In our org, we will use spark to read from kafka a...
# ingestion
g
In our org, we will use spark to read from kafka and write to kafka/hive/files. Can datahub extract these lineage info out from spark streaming jobs using DatahubSparkListener?
o
Hi! The initial release of the Spark listener is limited in terms of sources, but we do plan on expanding its functionality to support more sources. Full capabilities for the spark listener can be found here: https://datahubproject.io/docs/metadata-integration/java/spark-lineage/
g
Hi @orange-night-91387 I was not able to extract the spark lineage while running Spark Listener from a notebook. I could not locate any log anywhere to find out about the status of the spark agent. We are using spark 2.4 and scala version 2.11. What can I do to troubleshoot further?
o
Do you have logging setup for your Jupyter notebook? Something like: https://towardsdatascience.com/building-and-exporting-python-logs-in-jupyter-notebooks-87b6d7a86c4
g
Mmmm... i went to look for the application master logs instead. The error was "General SSLEngine Problem". I think the problem was that we enabled https for gms service using our self-signed cert.

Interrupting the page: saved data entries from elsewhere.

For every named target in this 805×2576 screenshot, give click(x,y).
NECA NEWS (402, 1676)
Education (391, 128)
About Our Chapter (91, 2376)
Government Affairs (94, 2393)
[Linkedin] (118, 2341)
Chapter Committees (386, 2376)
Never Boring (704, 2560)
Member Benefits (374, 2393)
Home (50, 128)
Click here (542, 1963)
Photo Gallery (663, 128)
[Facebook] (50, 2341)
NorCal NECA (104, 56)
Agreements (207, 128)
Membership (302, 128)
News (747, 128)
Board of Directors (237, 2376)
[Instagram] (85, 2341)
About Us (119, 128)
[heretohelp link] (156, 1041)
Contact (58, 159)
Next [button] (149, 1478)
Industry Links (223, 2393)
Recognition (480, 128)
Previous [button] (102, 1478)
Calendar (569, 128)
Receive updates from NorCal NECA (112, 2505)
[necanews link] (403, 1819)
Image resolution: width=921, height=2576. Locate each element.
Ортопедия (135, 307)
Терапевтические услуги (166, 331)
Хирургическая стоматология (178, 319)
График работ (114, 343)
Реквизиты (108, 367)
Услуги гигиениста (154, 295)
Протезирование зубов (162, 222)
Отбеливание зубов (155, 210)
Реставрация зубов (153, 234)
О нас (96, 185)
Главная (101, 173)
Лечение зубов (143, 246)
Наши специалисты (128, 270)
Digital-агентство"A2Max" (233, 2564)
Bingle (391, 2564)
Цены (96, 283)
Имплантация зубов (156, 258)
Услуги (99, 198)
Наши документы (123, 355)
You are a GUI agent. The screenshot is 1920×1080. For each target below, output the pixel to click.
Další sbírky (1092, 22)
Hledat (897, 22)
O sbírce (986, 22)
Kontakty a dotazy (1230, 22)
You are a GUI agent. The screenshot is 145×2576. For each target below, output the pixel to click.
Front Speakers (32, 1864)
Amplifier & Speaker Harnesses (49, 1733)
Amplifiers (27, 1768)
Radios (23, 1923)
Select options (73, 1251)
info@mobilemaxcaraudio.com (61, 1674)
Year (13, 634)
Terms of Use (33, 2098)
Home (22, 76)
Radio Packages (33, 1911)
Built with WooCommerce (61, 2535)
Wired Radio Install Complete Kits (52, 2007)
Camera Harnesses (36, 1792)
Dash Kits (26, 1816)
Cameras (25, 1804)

Any idea how I should proceed from here
l
Hi @glamorous-microphone-33484! Specifically to Spark Streaming - we don’t support this yet; would you mind opening a feature request? https://feature-requests.datahubproject.io/
@careful-pilot-86309 & @elegant-doctor-86344 - can you take a look at the open questions around Spark lineage?
c
@glamorous-microphone-33484 Current version of DatahubSparkListener ( 0.8.25) doesnt support https enabled gms server. Its work in progress and will get out in next release.